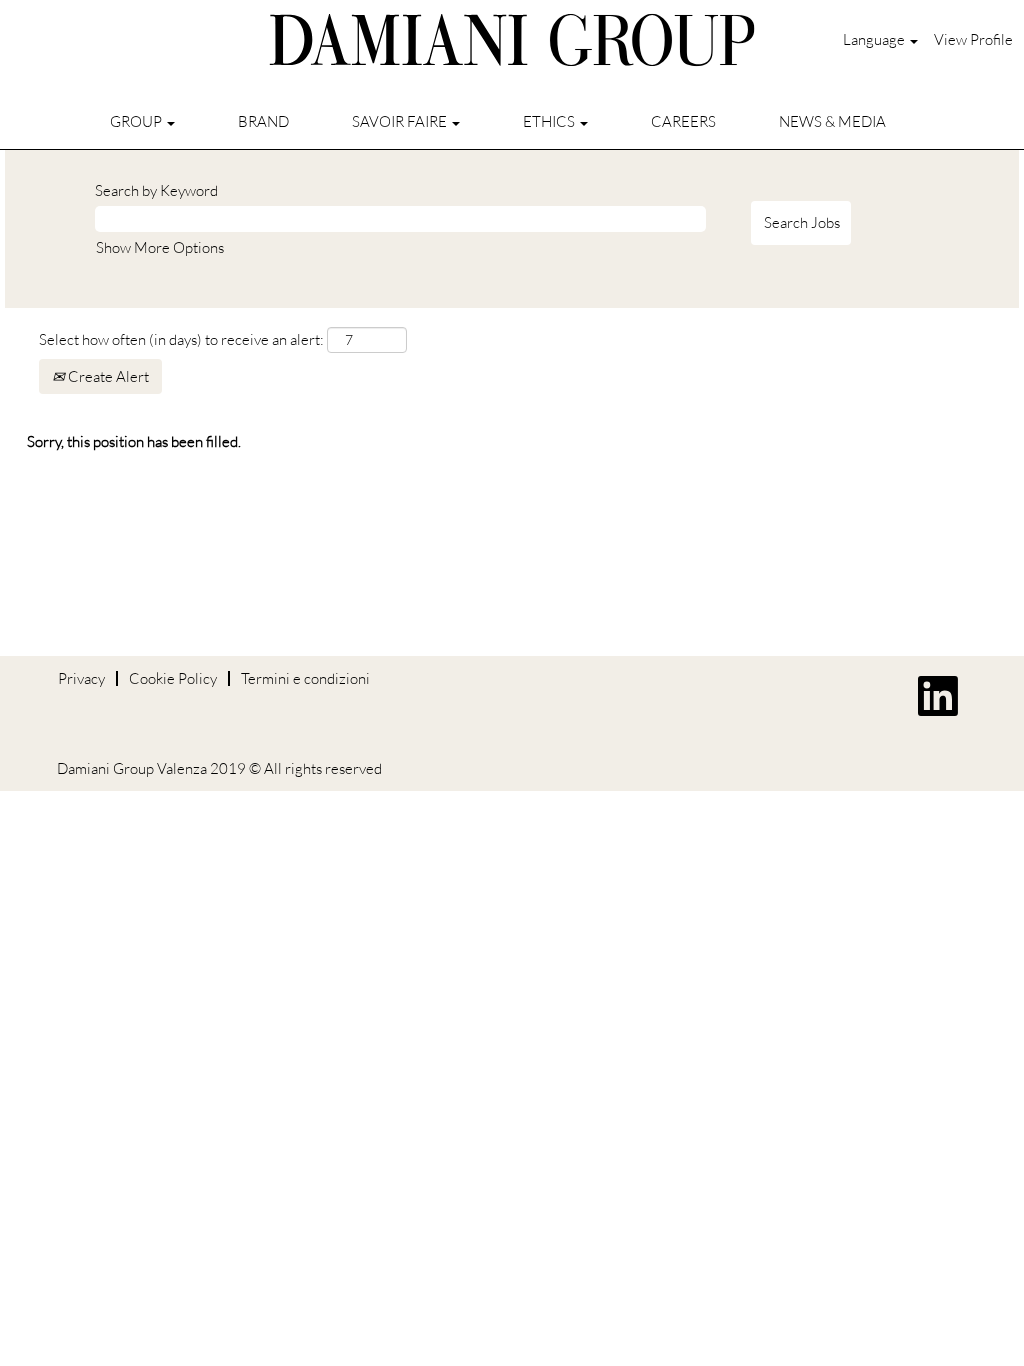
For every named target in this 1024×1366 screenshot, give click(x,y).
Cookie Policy (173, 678)
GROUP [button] (137, 121)
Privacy (81, 678)
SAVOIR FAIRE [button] (401, 121)
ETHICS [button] (550, 121)
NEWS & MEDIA (832, 121)
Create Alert (107, 376)
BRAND (263, 121)
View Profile (973, 39)
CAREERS (683, 121)
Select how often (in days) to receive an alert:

..........

[WHAT TO DO] Leave out the pictures. Transcribe the rest of the listing above exactly.

[REPLY TO THE EXERCISE]
For every named target in this 1024×1366 screenshot, give click(x,y).
Cookie Policy (173, 678)
GROUP [button] (137, 121)
Privacy (81, 678)
SAVOIR FAIRE [button] (401, 121)
ETHICS [button] (550, 121)
NEWS & MEDIA (832, 121)
Create Alert (107, 376)
BRAND (263, 121)
View Profile (973, 39)
CAREERS (683, 121)
Select how often (in days) to receive an alert:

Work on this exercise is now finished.